Data items ::
--------------------

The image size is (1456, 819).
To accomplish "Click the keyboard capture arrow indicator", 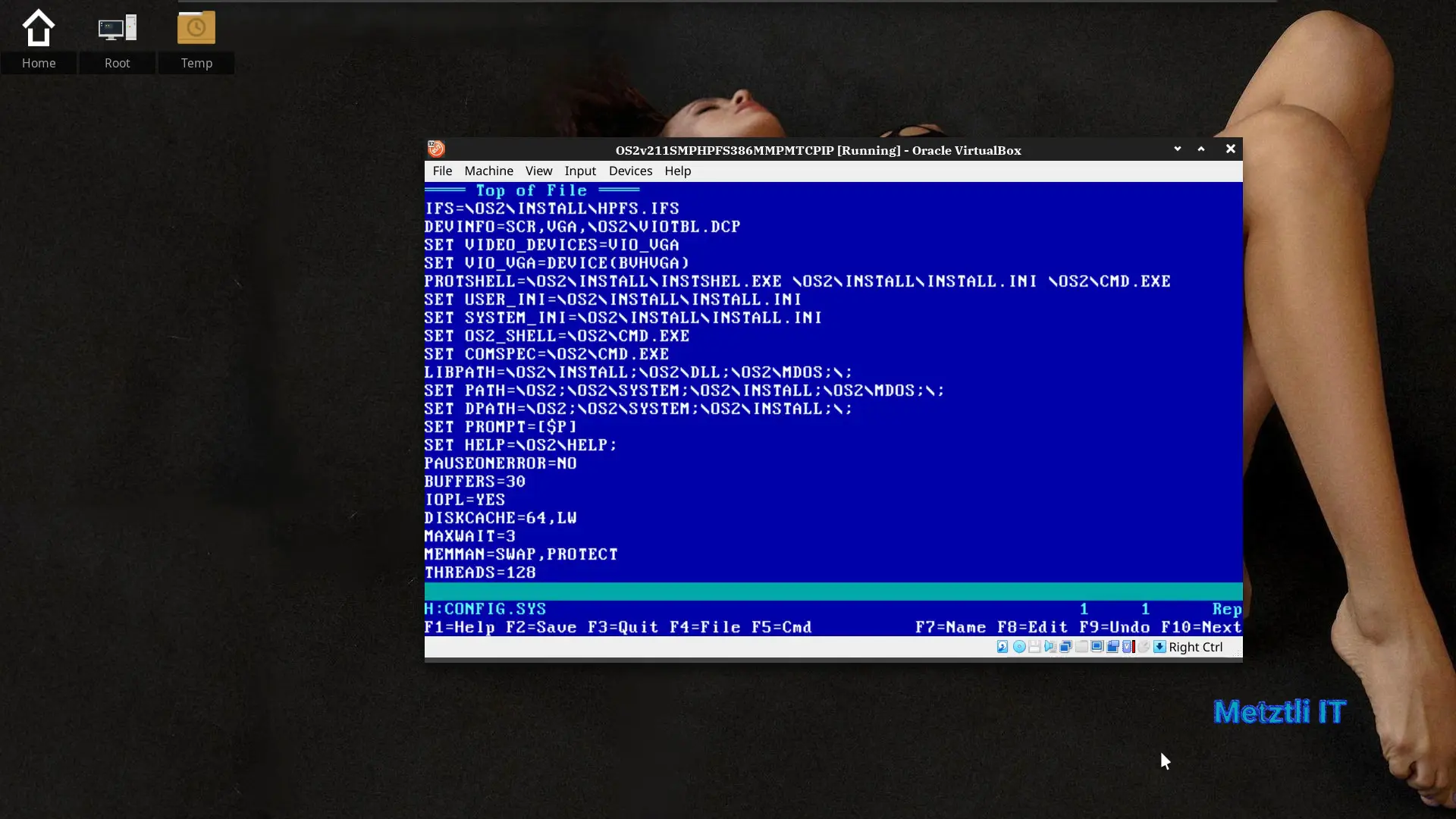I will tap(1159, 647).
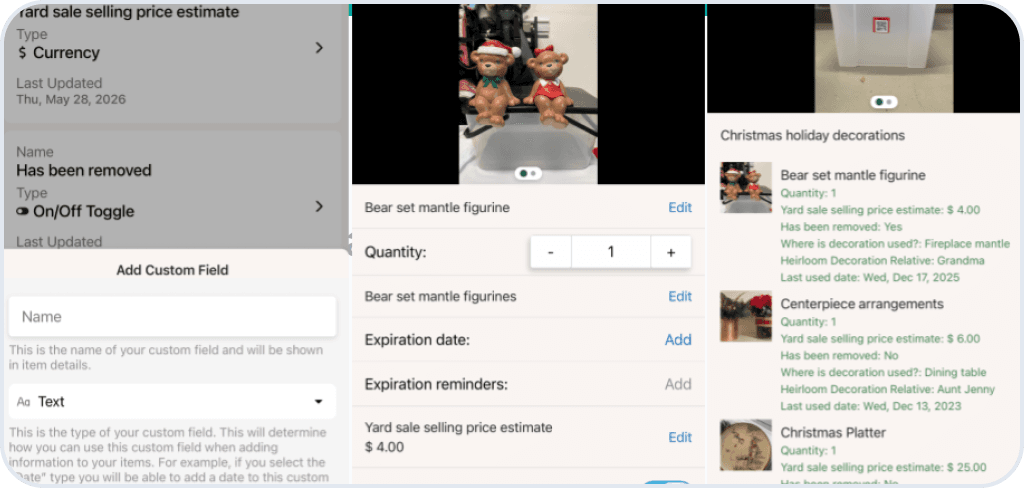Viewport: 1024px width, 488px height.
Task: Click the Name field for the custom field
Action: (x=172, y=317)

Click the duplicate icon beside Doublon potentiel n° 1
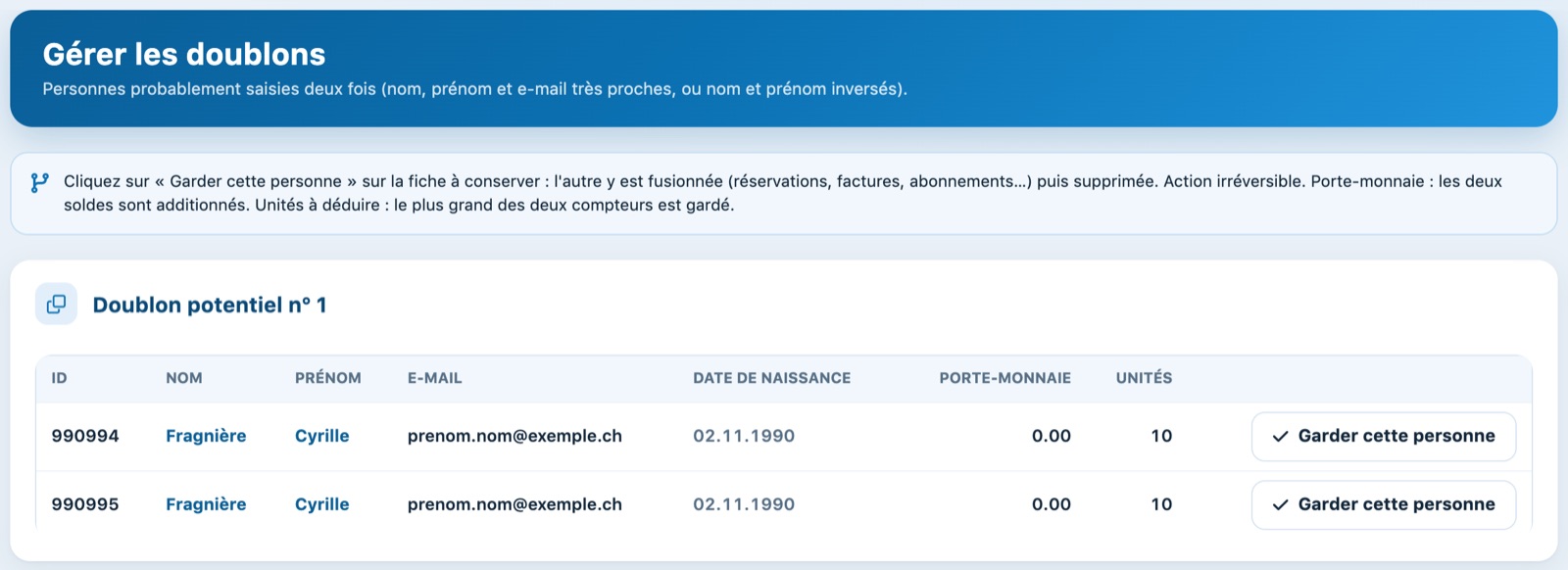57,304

--------------------

TASK BRIEF :: Your answer should hold only the lines from the line with "Click the duplicate" through the closing line of the records, restated exactly and free of pictures.

EXERCISE SOLUTION ::
Click the duplicate icon beside Doublon potentiel n° 1
57,304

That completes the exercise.